Greek state workers have walked out of their jobs in protest against the government’s decision to ban a strike planned by high school teachers.
The 24-hour walkout, organized by public sector union ADEDY, started on Tuesday, shutting down schools and reducing staff at hospitals.
Teachers, doctors, and local administration employees have participated in the strike.
“This is our response to the government’s authoritarian policies against high-school teachers,” the union said in a statement.
“These decisions are creating an explosive situation in the education sector with the victims being the teachers as well as students and their parents.”
Prime Minister Antonis Samaras warned teachers that they could be arrested or dismissed if they went ahead with the strike.
The union is also calling for a 4-hour work strike on Thursday in solidarity with the teachers.

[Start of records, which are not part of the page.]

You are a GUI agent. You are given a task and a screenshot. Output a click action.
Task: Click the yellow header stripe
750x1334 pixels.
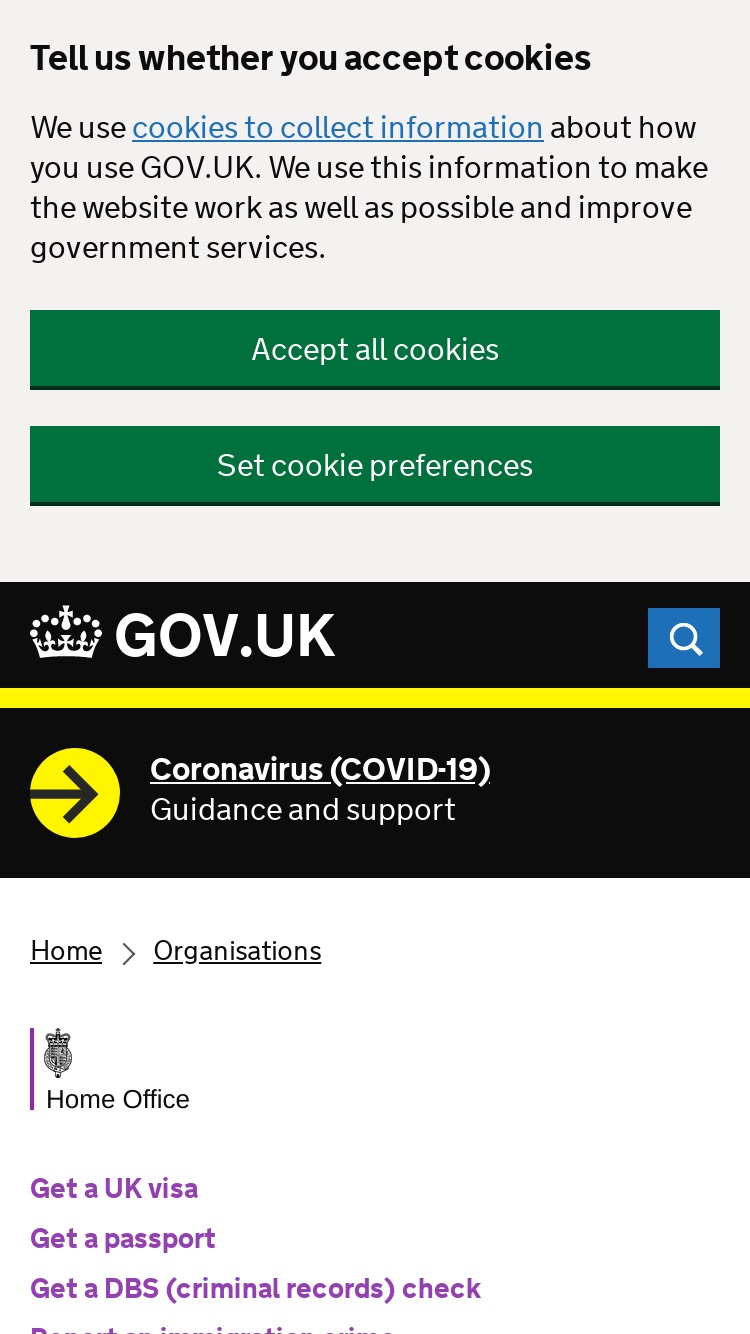click(375, 698)

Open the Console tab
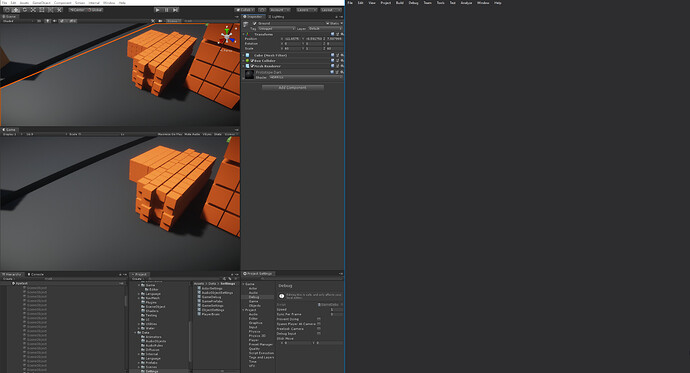point(37,274)
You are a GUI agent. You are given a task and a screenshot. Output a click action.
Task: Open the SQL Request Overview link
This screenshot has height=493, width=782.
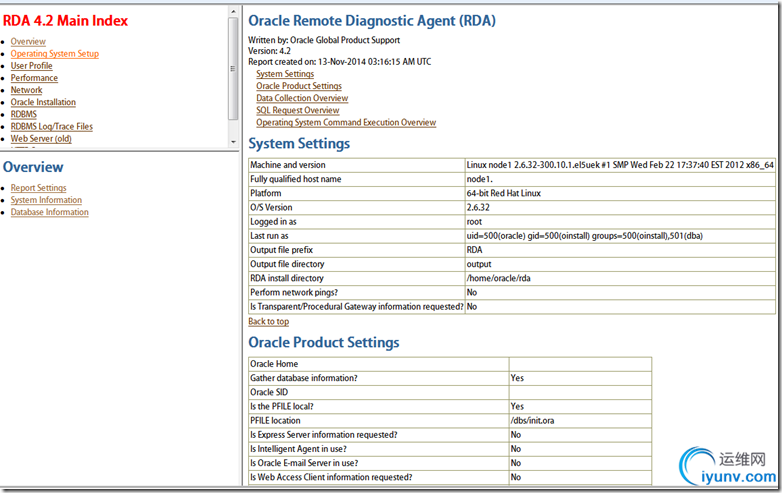coord(298,110)
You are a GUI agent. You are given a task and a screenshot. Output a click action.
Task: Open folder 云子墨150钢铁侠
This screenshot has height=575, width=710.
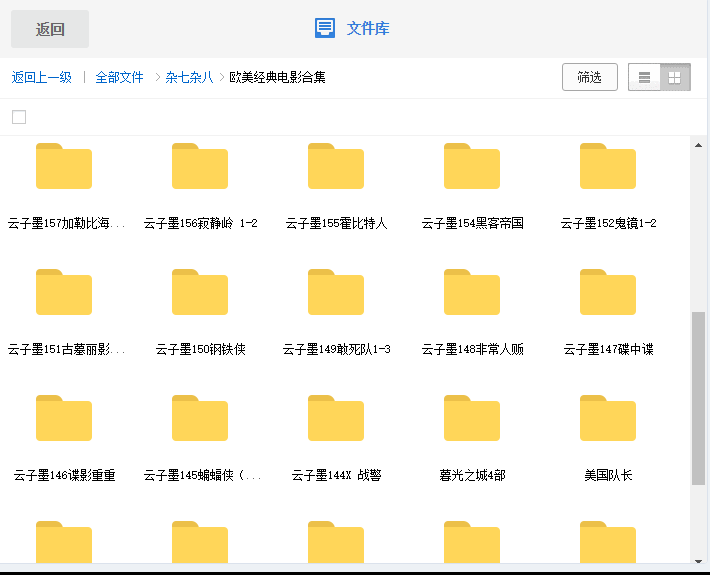[x=200, y=293]
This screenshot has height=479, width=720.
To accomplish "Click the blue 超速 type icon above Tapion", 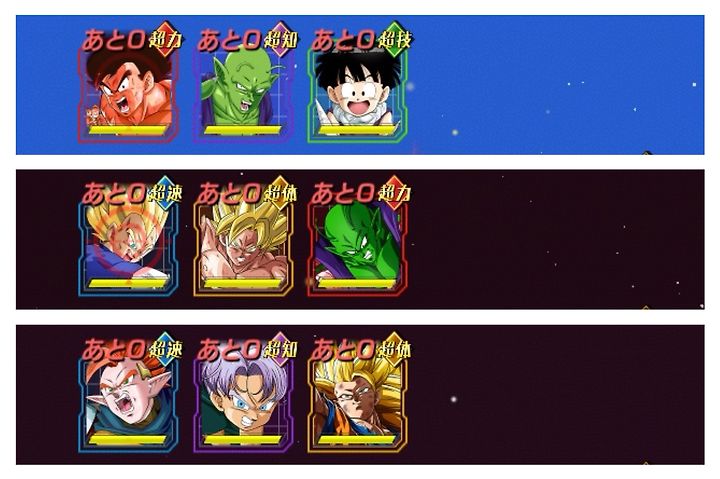I will pos(165,349).
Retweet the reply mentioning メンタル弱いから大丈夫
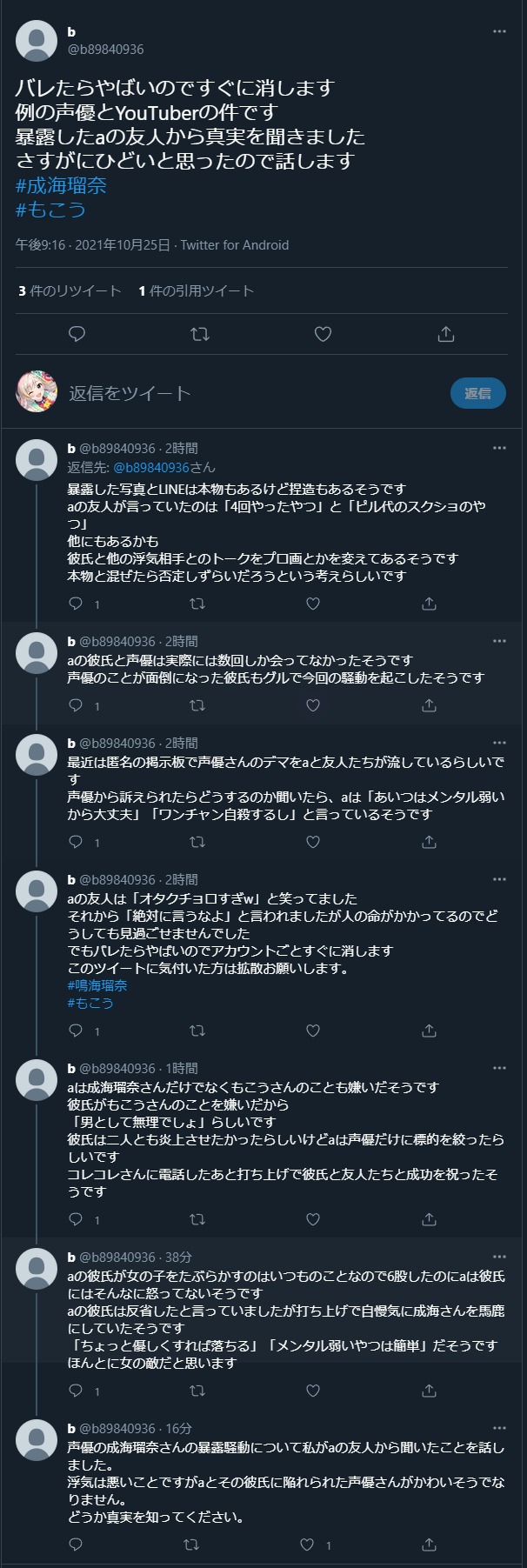Image resolution: width=527 pixels, height=1568 pixels. pyautogui.click(x=197, y=842)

The teachers’ unions called for an initial 24-hour strike for May 17 in protest at plans to lay off some 10,000 part-time teachers and a two-hour increase on their weekly working hours.
On Monday, Government spokesman Simos Kedikoglou said that the coalition government had decided to use the emergency civil mobilization order, which is normally used at the time of disasters or natural crisis, to safeguard the May 17-31 exams.

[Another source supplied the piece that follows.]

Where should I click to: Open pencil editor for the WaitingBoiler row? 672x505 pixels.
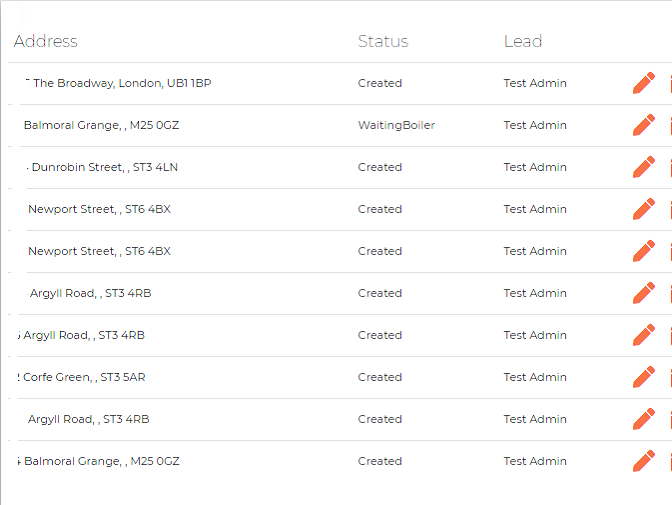click(644, 125)
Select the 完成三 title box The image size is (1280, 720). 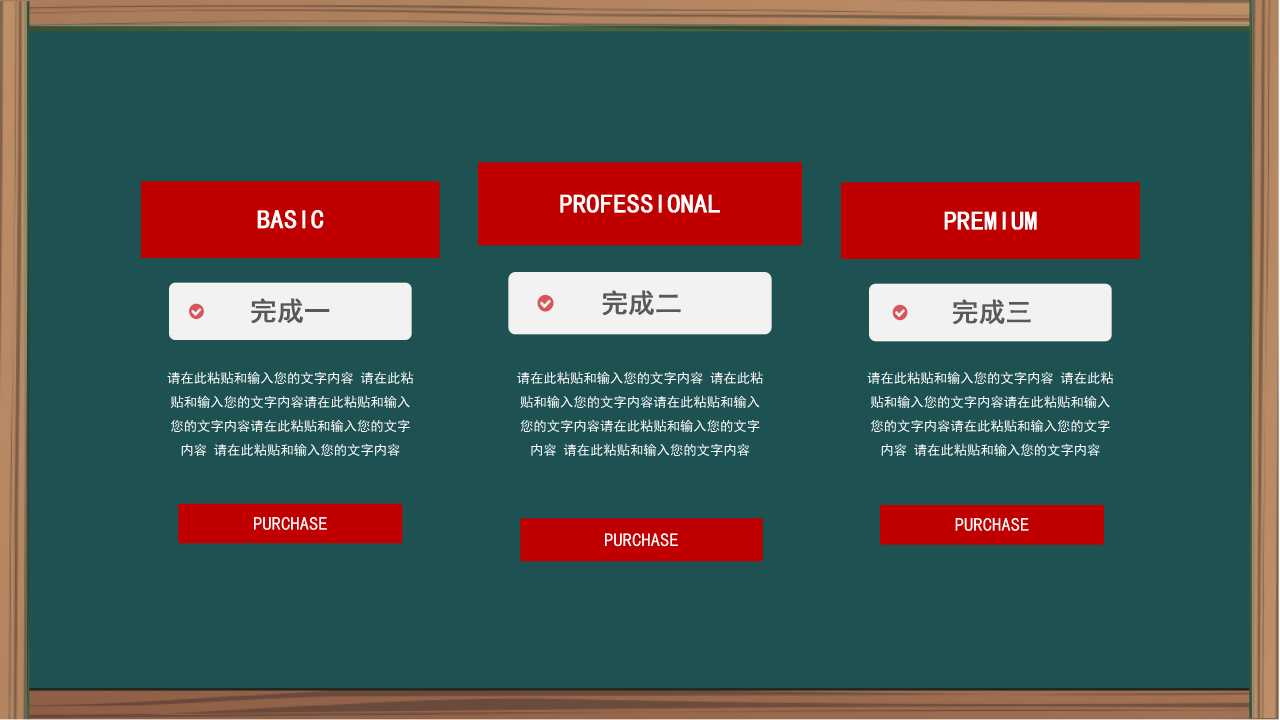(990, 312)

Both state school teachers and the schooling infrastructure have been hit by tough austerity measures.
Greece has been at the epicenter of the eurozone debt crisis and is experiencing its sixth year of recession, while harsh austerity measures have left tens of thousands of people without jobs.
The worsening debt crisis has forced the governments of European Union states to adopt harsh austerity measures and tough economic reforms, which have triggered massive demonstrations in many European countries.